Fajar A. Nugraha list at fajar.net
Sun Dec 4 10:05:11 UTC 2016

On Sat, Dec 3, 2016 at 7:56 PM, Ron Kelley <rkelleyrtp at gmail.com> wrote:

> My 0.02
> We have been using btrfs in production for more than a year on other
> projects and about 6mos with LXD.  It has been rock solid.  I have multiple
> LXD servers each with >20 containers. We have a separate btrfs filesystem
> (with compression enabled) to store the LXD containers. I take nightly
> snapshots for all containers, and each server probably has 2000 snapshots.
> The only issue thus far is the IO hit when deleting lots of snapshots at
> one time.  You need to delete a few (10 at a time), pause for 60secs, then
> delete the next 10.

Ultimately, IMHO it comes down to what you're comfortable with best.
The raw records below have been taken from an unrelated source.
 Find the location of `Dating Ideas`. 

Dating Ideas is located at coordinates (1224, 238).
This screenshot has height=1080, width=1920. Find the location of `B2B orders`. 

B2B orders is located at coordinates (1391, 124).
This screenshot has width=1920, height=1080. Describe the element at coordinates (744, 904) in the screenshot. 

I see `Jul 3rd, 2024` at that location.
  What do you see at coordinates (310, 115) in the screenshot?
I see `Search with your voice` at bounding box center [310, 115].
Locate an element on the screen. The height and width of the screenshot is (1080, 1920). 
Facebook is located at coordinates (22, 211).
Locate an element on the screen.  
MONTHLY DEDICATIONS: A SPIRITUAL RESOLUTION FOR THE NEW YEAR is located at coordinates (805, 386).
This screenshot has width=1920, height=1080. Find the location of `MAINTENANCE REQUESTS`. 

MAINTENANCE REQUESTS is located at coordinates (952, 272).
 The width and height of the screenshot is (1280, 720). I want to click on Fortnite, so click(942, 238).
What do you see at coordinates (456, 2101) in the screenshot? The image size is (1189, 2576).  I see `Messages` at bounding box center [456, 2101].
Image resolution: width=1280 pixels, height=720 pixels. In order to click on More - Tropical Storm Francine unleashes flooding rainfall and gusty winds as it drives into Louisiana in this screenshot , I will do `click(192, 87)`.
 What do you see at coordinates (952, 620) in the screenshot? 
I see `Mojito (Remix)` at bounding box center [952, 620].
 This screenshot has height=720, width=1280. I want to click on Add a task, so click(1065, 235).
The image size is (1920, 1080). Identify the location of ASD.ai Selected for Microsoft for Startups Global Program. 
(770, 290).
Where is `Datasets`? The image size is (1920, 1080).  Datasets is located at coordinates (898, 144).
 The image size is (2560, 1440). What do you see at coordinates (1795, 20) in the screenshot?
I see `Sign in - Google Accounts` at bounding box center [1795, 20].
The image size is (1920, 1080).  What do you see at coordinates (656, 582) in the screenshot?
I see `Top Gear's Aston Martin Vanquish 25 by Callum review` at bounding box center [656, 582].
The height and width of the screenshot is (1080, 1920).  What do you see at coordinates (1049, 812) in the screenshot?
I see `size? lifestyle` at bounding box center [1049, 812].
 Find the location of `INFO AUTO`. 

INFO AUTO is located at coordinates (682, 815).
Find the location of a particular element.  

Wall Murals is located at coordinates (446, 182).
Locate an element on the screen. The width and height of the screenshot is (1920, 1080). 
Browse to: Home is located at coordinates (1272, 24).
I like the fact that btrfs can be used in nested lxd, but I didn't like the
fact that you can't get "disk usage of one container" in btrfs. My
compromise so far was to always use zfs, but assign btrfs-formatted zvol
when I need nested lxd.

> I have used ZFS in Linux in the past and could never get adequate
> performance - regardless of tuning or amount of RAM given to ZFS.  In fact,
> I started using ZFS for our backup server (64TB raw storage with 32GB RAM)
> but had to move back to XFS due to severe performance issues.  Nothing
> fancy; I did a by-the-bok install and enabled compression and snapshots. I
> tried every tuning option available (including SSD for L2-ARC). Nothing
> would improve the performance.

AFAIK the recommendation is 1GB RAM (for zfs use) for every 1TB of raw
disk. That is on top of whatever amount of RAM required by the OS/app.
Depending on your load, SLOG might be more useful than L2ARC (in fact, when
configured incorrectly, L2ARC can do more harm than good). Testing this is
easy enough though: if you experience much better performance with
"sync=disabled", then you need SLOG.

> To the OP: are you sure btrfs is causing your issues?  Have you traced the
> OP activity during the hiccup moments?
> ... hence my earlier recommendation: htop, check syslog for OOM messages.

@Pierce: Add "iostat -mx 3" to that (especially to monitor IOPS usage), and
also Tomasz's advice: don't use a disk image file.
if your provider doesn't allow additional disk images (or makes it REALLY
hard to do so, like many cheap KVM-SSD VPS provider), then I highly
recommend you check out EC2: their free tier includes vps with 1GB RAM, and
you can easily add additional block devices.